Colloidal assembly is envisioned as an effective method for the bottom-up fabrication of nanostructures for a broad range of applications from sensors to photonics to biomedical devices. This award investigates the application of rotating magnetic fields to paramagnetic nanoparticle colloids to form wheel-like clusters well suited for assembly into metamaterials and nanomotors. The process involves manipulating interparticle interactions and thus controlling colloidal structure formation. This project shows a microfluidic pathway to fabricating complex three-dimensional nanowheels. Potential applications of the nanowheels are in building optical metamaterials and disrupting bacterial biofilms. One potential near-term benefit of nanowheels and nanomotors is their use in medicine. Colloidal nanowheels can ablate blood clots using a physiochemical mechanism that results in dissolution rates significantly higher than clot dissolving drugs. Thus, the project outcomes potentially impact national health and well-being. The research on nanowheel manufacturing and translation is integrated with education and outreach programs to inspire young students in the field of colloid and interfacial science. Research results are incorporated into undergraduate and graduate courses. Plans are to enhance diversity in research programs by involving undergraduate students and recruiting talented underrepresented high school students and mentor them toward university study in science and engineering.

[Stored items]
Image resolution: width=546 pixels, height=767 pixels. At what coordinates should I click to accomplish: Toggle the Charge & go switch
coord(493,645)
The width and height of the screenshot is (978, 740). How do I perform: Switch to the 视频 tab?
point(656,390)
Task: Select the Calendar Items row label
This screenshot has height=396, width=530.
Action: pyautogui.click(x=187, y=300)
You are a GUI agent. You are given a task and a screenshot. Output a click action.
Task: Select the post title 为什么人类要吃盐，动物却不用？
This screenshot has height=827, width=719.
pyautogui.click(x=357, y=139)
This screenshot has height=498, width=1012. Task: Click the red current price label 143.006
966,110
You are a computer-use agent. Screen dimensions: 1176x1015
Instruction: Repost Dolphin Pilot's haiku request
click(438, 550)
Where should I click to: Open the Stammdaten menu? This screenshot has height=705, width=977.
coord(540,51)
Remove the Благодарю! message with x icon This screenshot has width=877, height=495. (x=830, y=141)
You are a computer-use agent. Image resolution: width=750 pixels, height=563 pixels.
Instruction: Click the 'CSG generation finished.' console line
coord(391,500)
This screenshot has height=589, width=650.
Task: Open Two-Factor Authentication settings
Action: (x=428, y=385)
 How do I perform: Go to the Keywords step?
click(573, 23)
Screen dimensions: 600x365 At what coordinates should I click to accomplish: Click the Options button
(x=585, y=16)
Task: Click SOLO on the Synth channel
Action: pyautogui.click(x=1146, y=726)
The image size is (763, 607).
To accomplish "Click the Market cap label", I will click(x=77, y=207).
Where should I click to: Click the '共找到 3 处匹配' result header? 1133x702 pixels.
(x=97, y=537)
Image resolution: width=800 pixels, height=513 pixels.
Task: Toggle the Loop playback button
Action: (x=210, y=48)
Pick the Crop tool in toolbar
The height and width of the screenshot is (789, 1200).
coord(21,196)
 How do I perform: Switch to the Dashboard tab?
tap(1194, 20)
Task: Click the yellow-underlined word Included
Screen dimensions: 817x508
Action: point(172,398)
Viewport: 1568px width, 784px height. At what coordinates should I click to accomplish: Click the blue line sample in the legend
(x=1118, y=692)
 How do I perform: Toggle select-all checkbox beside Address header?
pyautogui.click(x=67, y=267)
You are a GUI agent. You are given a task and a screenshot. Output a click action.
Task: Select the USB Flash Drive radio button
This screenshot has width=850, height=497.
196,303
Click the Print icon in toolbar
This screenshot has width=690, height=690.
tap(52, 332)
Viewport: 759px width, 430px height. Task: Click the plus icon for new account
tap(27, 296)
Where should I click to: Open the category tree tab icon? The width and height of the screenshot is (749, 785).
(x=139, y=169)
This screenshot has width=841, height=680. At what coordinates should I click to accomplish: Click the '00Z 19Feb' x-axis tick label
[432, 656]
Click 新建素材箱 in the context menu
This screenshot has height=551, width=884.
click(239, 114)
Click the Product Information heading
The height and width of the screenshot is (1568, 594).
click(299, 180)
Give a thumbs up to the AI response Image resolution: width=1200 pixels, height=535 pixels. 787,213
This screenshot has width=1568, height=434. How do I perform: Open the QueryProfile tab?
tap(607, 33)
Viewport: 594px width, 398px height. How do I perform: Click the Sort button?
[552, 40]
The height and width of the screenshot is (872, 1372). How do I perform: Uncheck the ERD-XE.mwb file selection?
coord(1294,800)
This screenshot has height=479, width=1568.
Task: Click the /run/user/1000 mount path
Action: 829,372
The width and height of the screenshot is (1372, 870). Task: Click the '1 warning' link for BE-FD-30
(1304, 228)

> Exercises
1. According to the nanowheel summary, what are the two potential applications of the nanowheels?
2. Using the nanowheel summary, decide whether each statement agrees with it. Answer yes or no, and quote the words that settle it.
(a) The project shows a microfluidic pathway to fabricating three-dimensional nanowheels.
(b) The wheel-like clusters are formed by applying static electric fields to the colloids.
(c) Research results are incorporated only into graduate courses.
3. Extend the nanowheel summary by writing on from its final sentence.

> Answers by task
1. Building optical metamaterials and disrupting bacterial biofilms.

2.
(a) Yes: "This project shows a microfluidic pathway to fabricating complex three-dimensional nanowheels."
(b) No: "the application of rotating magnetic fields to paramagnetic nanoparticle colloids to form wheel-like clusters"
(c) No: "Research results are incorporated into undergraduate and graduate courses."

3.
Many desired colloidal nanostructures are inaccessible because of thermodynamic and kinetic constraints on their assembly and separation from the mixture. This project overcomes these limitations and shows a microfluidic pathway to fabricating complex three-dimensional nanowheels of different size, shape and composition. The research work takes advantage of the nanowheels' unique rolling behavior on topographically patterned surfaces to fractionate them into purified streams based on size and shape. The project's experimental framework, inspired by rotation of nanowheels and their interaction with properly designed roads, provides a transformative route to assemble and fractionate colloidal clusters efficiently. The underlying nanowheel rotation mechanism that exists at the interplay of fluid mechanics, field directed assembly, and tribology represents a significant advancement in the field of colloidal assembly. The outcome of these studies is a new assembly approach that accelerates translation of colloidal assembly into practical applications.
This award reflects NSF's statutory mission and has been deemed worthy of support through evaluation using the Foundation's intellectual merit and broader impacts review criteria.